La giovane piegò la testa in segno di rispetto. «Melian protegge questi confini. Non ho paura degli alberi né dei cervi». Il giovane Eldar sorrise, pensando alle eccessive premure che il padre gli dedicava, mentre questa fanciulla, più giovane di lui, non temeva i rumori della notte, non temeva di essere sperduta in un luogo che non conosceva.
Scese dal masso per venirle più appresso, e nei suoi occhi azzurri trovò una grande forza. «Qual è il tuo nome?»
Ella distolse lo sguardo, e parve rattristarsi, come se pensieri nefasti le avessero rabbuiato la mente.
«Io so perché la mia famiglia non torna indietro a cercarmi, né lo farà mai. Io non possiedo il dono della voce, per questo vengo disprezzata».
«Cosa vuoi dire?» Thranduil le sollevò il mento con più delicatezza possibile, di modo che lo guardasse negli occhi. Le stelle si riflettevano nei suoi occhi, e per un attimo fu come nei racconti, come se cielo e terra fossero divenuti una sola cosa.
«Non vi è grazia né beltà nella mia voce».
«Nei tuoi occhi vedo entrambe».
Si chinò a baciarle la bocca.



*





Thranduil fece in seguito ritorno da lei tutte le notti nelle quali riusciva a eludere la sorveglianza del padre. Un mese era passato, e ancora non sapeva il suo nome: lei sviava ogni volta che provava a chiederglielo, per cui Oropherion cominciò a chiamarla Ithilglîn, ed ella rideva ogni volta che lo faceva.
Rimanevano spesso ore intere sdraiati sul tappeto di aghi rossi che ricopriva il sottobosco, a rimirare le lontane stelle e a raccontarsi l'uno con l'altra storie perdute e vecchie leggende. I racconti che conosceva l’uno, l’altra li ignorava e viceversa.

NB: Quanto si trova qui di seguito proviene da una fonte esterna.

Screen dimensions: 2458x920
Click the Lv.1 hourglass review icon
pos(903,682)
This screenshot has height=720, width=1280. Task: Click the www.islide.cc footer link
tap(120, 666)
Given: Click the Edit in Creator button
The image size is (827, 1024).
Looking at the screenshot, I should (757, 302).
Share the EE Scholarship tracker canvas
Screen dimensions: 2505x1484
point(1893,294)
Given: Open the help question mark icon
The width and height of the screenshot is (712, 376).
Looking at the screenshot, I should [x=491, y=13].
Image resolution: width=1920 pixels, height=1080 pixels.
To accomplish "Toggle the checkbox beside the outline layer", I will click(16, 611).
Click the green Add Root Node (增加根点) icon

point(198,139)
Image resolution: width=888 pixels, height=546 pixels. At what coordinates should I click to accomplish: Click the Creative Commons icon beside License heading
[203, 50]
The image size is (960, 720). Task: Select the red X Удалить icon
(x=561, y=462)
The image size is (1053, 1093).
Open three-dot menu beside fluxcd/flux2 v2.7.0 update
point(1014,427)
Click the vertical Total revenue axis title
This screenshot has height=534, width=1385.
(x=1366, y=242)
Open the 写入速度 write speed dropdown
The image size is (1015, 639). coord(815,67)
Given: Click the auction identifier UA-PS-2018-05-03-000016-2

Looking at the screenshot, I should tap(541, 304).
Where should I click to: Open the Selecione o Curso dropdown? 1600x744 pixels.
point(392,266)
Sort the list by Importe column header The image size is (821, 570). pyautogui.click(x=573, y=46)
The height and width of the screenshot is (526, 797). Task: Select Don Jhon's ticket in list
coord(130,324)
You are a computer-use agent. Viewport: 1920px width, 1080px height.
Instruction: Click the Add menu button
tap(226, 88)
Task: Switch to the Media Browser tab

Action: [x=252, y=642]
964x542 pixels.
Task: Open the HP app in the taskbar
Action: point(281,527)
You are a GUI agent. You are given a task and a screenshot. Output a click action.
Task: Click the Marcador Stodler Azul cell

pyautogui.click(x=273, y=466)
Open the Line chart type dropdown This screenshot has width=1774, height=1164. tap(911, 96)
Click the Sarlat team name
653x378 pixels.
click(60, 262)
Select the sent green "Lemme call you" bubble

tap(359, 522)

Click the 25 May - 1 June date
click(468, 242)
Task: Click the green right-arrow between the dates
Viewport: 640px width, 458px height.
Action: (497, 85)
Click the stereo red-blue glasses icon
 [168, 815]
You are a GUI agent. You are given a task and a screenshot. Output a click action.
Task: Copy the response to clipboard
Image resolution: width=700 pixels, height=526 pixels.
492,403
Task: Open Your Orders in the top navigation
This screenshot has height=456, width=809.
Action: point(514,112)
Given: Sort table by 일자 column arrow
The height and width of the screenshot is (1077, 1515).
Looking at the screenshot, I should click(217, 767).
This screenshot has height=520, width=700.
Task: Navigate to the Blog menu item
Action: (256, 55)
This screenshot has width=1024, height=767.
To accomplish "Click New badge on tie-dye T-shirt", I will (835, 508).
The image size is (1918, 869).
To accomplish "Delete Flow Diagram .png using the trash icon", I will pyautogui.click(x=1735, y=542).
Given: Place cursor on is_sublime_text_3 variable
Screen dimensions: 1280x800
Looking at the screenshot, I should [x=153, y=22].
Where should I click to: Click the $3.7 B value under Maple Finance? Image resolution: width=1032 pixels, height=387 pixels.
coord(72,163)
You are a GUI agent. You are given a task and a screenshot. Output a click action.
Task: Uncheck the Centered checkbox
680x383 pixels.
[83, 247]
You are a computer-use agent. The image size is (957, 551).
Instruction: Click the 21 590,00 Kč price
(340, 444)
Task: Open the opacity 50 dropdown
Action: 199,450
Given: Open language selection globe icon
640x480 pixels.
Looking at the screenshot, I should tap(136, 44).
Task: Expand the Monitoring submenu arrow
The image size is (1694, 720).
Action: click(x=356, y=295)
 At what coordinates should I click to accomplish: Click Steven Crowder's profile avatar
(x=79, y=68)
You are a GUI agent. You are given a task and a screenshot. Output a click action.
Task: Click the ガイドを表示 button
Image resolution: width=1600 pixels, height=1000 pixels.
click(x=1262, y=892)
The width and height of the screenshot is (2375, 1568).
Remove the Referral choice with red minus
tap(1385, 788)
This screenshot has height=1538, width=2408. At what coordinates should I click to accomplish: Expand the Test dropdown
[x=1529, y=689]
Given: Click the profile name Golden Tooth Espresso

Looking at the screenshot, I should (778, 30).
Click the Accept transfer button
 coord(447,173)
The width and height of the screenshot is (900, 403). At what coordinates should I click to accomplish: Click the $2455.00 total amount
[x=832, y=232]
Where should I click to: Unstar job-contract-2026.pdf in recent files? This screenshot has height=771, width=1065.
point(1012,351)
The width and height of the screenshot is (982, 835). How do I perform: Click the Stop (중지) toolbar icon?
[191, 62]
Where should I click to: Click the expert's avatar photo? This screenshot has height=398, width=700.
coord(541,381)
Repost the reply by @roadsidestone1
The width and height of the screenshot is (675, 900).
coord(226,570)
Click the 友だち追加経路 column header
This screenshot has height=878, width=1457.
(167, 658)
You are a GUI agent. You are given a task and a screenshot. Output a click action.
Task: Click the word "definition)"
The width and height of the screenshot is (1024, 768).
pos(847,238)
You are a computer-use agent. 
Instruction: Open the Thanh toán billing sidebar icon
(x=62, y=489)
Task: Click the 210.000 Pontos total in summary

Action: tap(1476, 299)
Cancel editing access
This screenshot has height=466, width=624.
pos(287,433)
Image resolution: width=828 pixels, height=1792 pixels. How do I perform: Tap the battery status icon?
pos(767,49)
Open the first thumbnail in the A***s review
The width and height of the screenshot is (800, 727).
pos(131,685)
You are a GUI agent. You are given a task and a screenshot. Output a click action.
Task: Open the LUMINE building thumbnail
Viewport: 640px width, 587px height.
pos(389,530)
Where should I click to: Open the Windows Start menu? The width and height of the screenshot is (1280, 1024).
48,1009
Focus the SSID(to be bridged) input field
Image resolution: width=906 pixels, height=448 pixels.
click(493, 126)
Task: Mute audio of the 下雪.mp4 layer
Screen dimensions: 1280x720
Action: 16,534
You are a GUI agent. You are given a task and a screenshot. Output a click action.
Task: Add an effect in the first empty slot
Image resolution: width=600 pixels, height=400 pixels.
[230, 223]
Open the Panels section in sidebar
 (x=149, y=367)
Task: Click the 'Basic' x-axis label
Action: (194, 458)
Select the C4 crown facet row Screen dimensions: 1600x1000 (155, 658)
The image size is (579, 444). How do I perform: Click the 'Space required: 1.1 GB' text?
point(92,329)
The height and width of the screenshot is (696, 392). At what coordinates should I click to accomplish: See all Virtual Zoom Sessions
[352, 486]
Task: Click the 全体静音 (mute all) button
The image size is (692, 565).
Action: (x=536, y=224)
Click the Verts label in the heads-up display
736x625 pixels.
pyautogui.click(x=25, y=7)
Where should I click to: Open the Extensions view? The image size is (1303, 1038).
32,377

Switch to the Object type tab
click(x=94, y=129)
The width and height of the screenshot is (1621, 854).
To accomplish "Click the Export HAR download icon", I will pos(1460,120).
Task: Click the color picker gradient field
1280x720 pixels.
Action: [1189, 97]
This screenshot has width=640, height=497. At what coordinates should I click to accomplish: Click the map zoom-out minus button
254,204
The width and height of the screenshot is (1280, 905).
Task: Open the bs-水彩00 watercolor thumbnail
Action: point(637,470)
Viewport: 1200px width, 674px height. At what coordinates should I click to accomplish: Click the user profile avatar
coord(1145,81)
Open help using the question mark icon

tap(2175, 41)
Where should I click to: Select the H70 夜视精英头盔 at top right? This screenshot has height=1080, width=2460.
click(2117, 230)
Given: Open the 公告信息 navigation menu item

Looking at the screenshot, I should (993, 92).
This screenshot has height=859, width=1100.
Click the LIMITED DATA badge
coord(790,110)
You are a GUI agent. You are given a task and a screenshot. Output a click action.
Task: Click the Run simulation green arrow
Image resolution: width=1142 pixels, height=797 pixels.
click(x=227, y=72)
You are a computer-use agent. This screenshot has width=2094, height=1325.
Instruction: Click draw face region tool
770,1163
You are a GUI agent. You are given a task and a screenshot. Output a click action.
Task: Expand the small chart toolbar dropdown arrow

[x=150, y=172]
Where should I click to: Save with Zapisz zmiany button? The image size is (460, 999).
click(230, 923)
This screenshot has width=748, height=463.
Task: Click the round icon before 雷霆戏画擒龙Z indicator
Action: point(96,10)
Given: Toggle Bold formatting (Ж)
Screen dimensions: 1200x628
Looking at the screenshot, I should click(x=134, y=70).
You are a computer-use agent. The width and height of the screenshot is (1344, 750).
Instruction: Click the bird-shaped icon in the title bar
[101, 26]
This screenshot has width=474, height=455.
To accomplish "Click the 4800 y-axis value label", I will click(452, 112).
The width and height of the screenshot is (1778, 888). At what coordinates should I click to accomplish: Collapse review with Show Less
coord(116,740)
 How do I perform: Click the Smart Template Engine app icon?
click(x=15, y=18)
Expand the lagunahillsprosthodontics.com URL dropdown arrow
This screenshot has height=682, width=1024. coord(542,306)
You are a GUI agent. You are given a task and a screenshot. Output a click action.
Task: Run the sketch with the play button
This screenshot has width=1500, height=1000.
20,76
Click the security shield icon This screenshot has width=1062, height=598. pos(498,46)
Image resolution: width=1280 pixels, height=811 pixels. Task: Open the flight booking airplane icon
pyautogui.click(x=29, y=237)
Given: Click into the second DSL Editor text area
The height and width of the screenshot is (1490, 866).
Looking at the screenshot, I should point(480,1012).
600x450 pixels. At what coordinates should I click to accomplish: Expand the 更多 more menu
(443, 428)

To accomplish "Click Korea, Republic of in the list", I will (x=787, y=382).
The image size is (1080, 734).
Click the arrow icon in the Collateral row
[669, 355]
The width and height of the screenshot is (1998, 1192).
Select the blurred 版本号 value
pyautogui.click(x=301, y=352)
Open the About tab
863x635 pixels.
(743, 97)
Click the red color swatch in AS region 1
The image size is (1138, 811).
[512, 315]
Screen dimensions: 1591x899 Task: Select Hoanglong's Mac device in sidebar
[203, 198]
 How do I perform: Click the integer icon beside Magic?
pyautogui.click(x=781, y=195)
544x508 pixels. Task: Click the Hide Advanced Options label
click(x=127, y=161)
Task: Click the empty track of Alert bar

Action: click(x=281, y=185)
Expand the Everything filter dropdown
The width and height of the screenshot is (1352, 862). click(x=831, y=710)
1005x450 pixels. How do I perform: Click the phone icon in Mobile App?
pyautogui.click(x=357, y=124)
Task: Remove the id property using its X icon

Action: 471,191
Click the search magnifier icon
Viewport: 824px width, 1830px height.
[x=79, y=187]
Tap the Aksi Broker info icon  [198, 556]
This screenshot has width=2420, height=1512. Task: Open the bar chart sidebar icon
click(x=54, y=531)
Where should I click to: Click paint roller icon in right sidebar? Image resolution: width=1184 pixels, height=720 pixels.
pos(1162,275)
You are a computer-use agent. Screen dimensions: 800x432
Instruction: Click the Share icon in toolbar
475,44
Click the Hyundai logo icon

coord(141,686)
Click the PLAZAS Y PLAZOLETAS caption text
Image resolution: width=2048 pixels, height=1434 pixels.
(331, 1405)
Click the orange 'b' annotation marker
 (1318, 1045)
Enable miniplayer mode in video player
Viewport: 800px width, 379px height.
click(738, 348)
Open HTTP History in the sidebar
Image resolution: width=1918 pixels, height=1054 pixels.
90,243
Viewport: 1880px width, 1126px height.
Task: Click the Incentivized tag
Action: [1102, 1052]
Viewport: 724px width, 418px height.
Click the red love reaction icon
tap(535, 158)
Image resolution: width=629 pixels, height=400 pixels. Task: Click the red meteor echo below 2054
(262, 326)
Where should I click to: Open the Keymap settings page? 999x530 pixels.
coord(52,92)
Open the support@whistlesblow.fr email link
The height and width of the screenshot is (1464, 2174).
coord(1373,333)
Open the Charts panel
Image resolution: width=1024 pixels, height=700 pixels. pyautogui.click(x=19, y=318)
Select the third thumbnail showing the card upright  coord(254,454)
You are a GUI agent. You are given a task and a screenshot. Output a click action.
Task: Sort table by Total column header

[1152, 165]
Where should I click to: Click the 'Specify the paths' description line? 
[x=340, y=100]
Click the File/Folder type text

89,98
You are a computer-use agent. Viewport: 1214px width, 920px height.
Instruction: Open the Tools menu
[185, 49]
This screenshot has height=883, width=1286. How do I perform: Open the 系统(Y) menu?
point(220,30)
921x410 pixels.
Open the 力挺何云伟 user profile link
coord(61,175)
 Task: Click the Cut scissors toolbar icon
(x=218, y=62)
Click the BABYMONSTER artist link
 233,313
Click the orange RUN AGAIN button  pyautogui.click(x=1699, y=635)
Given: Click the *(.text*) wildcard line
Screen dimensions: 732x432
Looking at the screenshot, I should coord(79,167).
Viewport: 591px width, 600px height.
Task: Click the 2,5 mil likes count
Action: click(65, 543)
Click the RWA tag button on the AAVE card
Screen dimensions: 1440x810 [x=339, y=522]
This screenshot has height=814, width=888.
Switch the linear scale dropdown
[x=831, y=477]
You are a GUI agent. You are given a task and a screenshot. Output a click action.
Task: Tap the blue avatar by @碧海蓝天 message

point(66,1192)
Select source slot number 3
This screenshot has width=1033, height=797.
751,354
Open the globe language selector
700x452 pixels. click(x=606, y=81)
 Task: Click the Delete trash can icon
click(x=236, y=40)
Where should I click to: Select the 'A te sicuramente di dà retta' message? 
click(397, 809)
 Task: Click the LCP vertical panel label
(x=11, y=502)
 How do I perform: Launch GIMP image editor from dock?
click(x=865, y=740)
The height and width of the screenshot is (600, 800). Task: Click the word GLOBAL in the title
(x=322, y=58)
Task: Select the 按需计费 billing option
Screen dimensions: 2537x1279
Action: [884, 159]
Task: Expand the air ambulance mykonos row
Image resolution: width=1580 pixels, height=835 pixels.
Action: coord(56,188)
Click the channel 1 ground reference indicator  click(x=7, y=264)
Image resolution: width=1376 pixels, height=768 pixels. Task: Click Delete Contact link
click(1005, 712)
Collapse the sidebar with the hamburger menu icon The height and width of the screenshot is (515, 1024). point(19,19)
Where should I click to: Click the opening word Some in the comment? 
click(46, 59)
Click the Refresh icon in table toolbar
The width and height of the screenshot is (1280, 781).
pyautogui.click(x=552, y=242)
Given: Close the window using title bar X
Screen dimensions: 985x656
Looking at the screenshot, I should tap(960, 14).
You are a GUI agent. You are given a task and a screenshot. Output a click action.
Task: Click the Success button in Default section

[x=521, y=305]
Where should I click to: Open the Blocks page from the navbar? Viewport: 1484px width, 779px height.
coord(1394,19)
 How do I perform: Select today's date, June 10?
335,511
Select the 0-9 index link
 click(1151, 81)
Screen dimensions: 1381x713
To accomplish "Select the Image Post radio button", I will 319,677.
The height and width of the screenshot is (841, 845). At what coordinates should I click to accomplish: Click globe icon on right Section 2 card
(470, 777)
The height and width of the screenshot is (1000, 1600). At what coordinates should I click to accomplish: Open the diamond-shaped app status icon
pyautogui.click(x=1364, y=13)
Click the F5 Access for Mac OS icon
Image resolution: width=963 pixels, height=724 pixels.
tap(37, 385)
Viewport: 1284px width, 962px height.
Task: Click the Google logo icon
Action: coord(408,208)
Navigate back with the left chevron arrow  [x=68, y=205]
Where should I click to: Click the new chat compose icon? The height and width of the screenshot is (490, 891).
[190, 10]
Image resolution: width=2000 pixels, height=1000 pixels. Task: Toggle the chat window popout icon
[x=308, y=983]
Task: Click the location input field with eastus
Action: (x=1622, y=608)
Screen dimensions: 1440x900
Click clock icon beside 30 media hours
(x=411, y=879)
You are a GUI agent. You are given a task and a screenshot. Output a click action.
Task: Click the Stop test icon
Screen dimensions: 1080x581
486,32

Così era come se avessero condiviso un passato comune, infine entrambi venivano a sapere le stesse storie con cui erano cresciuti.
«Ithilglîn, non ho fatto parola di te con nessuno, ma forse, se lo facessi, ti potrei far entrare a Menegroth. Eppure sento che sarebbe come estirpare un fiore di montagna e metterlo su una corona: morrebbe. Tu appartieni alla foresta, Ithilglîn». La guardava negli occhi, mentre le diceva queste parole.
Ithilglîn non gli rispose, si limitò a giocare con i suoi capelli biondi, come volesse celare un momento d’imbarazzo. Si levò in piedi e Thranduil la seguì, confuso. La prese per le spalle, con grazia, e la voltò verso di sé.
Portò una mano a sfiorarle il ventre e le baciò la fronte pallida.
«Ithilglîn, se noi...»
Ma lei lo interruppe, scosse energicamente la testa per poi guardarlo con un barlume di malinconia.
«Non è ancora giunto il tempo. Prima, lasciamo che l’Onda passi, e che ci sommerga. Il nostro amore maturerà su lidi sicuri, lontano dal mare».
Thranduil non capì appieno ciò che ella intendeva, ma avvertiva un’ombra minacciare il loro nido. La strinse a sé, illudendosi di poterla spazzare via.
E i due cervi rimasero ad osservarli, silenti e immobili.